■リヴァイアサン大祭2012『衣装屋さんとお姫様』
リヴァイアサン大祭。一年に一度、水の星霊リヴァイアサンが半実体化し上空を飛び回るこの日は、戒律が守られていた頃のエルフヘイムではパートナーの絆を深め合うお祭りだった。
エンドブレイカー達の手によって戒律を守る必要が無くなった今も、その意味を保っていた。それだけ、エルフ達にとっては大事なお祭りである。
「今年もこの季節がきたのねぇ……早いものだわ」
「確かに。リヴァイアサン大祭は、パートナーとの絆を深める大事なお祭りだ」
感慨にふけるアレクサンドルの言葉に、だが、とクォンタムが言葉を切る。
「……だからと言って、私を飾り立てることに何か意味があるのか?」
「もちろんよ、エルフにとって大事なお祭りらしいし、ちゃんと着飾るべきよね」
普段は動きやすい男物を好んで着るクォンタムだが、今はブティックにある女性らしいドレスを着込んでいた。
なぜなら、アレクサンドルが彼女を強引にブティックに連れてきて、次々と試着をさせている真っ最中なのだ。

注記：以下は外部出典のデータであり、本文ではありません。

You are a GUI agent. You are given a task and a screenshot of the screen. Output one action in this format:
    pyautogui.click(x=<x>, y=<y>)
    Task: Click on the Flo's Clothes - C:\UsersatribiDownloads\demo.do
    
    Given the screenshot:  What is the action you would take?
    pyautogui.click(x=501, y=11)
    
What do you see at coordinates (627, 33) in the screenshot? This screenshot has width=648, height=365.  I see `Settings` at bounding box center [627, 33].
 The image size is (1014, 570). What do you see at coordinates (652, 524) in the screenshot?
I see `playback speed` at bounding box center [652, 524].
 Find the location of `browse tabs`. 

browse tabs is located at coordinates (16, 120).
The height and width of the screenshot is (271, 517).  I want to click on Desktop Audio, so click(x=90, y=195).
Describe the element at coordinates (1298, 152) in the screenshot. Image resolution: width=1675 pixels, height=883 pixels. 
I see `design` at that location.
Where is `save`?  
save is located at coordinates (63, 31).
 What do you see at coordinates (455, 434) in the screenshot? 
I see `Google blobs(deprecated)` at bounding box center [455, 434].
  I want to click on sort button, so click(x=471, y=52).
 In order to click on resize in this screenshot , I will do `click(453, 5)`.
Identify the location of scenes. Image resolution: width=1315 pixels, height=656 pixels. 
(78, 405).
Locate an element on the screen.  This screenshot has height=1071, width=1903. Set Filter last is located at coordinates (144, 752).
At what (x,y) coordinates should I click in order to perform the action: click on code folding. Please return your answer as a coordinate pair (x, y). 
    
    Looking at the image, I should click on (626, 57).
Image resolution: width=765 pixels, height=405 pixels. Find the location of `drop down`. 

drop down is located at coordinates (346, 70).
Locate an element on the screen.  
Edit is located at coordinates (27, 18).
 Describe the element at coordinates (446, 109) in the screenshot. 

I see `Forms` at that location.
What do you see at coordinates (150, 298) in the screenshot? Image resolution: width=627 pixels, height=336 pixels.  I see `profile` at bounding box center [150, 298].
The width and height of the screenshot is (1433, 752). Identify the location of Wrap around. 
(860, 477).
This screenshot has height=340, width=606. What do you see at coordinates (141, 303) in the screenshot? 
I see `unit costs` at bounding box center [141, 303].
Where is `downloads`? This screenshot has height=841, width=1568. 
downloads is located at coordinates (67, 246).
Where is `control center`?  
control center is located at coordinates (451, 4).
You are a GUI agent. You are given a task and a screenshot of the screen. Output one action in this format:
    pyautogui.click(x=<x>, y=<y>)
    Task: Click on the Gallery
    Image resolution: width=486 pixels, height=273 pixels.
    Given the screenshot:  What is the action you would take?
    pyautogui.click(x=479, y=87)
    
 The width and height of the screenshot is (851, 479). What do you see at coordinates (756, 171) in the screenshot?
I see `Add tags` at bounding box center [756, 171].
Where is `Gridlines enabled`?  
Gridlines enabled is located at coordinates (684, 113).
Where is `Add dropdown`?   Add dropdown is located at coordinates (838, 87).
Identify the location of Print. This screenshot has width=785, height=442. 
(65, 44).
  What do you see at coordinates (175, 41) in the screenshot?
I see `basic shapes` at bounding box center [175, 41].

元が整った顔立ちでスラリとした体つきのクォンタムに、ブティックの店員もノリノリで店の服を持ってくるどころか、奥で化粧を勧められる始末だった。
「女の子の服は選んでも見ても楽しいから好きよ。
クォンが綺麗になってくれるなら尚の事、私一杯張り切っちゃうわ!」
と、意気込んでいただけあって、真剣な目つきで服を選択するアレクサンドル。
「……うーん、色はやっぱり青系かしら。
暖色系も可愛いけど、寒色系のが似合うのよねぇ……」
(「……まぁでも、アレクが楽しそうだから、いいか」)
そんなアレクサンドルを見て、クォンタムはため息をつきつつ心の中で呟いた。
そして、アレクサンドルは自らのコーディネートしたクォンタムを見て満足そうにうなずく。
「あらまぁ、綺麗綺麗。似合うわよクォン」
クォンタムに姿見を見せるアレクサンドル。彼もまた、ブティックの店員に勧められ、がっしりとした体格にビシッと正装に着替えていた。
「それじゃ出掛けましょうか、お姫様?」
「……そうだな、それじゃ、実体化したリヴァイアサンが良く見えるとっておきの場所にへ案内しよう」
うやうやしく片膝を付いて手を差し出すアレクサンドル。クォンタムもそれに答えるように手を握って、自らのとっておきの場所へと歩き出した。